A young man, who gave his name as Josh, said he suspected he had a “50 per cent” hope of finding a job locally.
“Just too many people and not enough jobs,” said Josh.
However, there are resources unemployed people on the North Island can turn to.
Most are offered by the North Island Employment Foundations Society (NIEFS), including the Skills for Success program.
“It helps youth who are having difficulty getting occupational training, it prepares them for work and they actually get job placements where they go out and work for a local employer,” said NIEFS executive director Doug Preston.
The program works this way: the applicant chooses a local job he or she is interested in and work at the business for three months, during which they gain valuable experience and are paid minimum wage by NIEFS.
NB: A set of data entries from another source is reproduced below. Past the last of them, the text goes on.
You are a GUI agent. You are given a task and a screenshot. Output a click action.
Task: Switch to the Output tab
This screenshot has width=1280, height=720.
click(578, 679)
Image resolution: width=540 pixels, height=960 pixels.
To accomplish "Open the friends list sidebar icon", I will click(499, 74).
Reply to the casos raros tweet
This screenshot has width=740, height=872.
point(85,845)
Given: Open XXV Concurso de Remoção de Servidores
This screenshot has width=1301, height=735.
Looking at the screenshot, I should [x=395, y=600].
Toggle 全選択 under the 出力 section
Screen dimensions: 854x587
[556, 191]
“I think the barriers that youth often face is getting that first chance to get the experience that they need,” said Preston.
Yet Robinson said she certainly doesn’t lack experience.
“I’ve been on different jobs since I was twelve, sort of a jack of all trades,” she said.
The problem appears to be a simple lack of open positions, said Preston.
“I think that for youth in rural communities it can be a difficult labour market transition because the labour market is quite seasonal and there may not be opportunities for them to get experienced in careers they’re interested in, just because it’s a smaller market and it could be difficult if they don’t have the skills required by the employer.”
He added most careers on the North Island revolve around a limited set of industries, such as forestry and fishing, and even these are usually seasonal.
Ultimately, North Island youth must either gear their education and training to specific fields or find jobs elsewhere, Preston said.